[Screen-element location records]
•••••
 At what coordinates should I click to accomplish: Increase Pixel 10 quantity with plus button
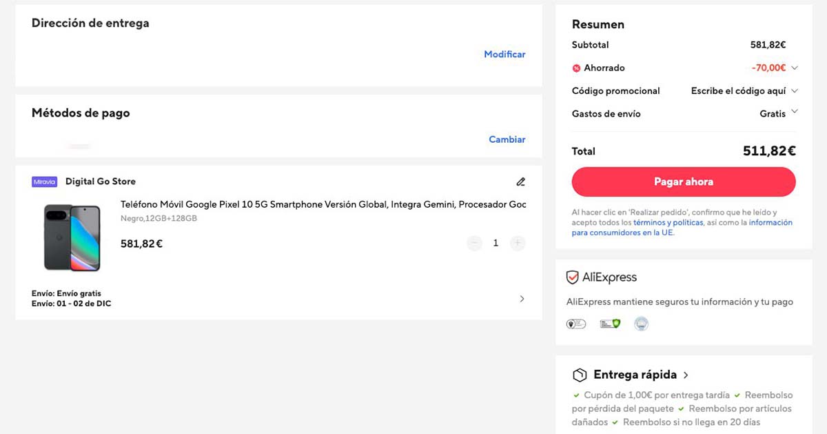click(518, 243)
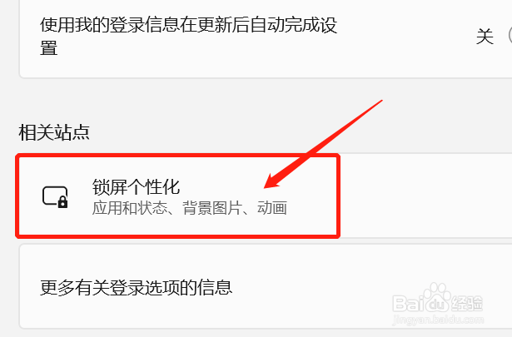Screen dimensions: 512x337
Task: Click the word 背景图片 in the subtitle
Action: pos(212,208)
•••••
■ GIVEN PROBLEM ■
Can you reproduce the records above with "quantity" changed to "amount" and everything else kept the same, leaving out the pictures?

■ RESPONSE TO THE EXERCISE ■
 At what coordinates should I click to accomplish: Increase Pixel 10 amount with plus button
click(518, 243)
Screen dimensions: 512x337
Task: Click the word 背景图片 in the subtitle
Action: pos(212,208)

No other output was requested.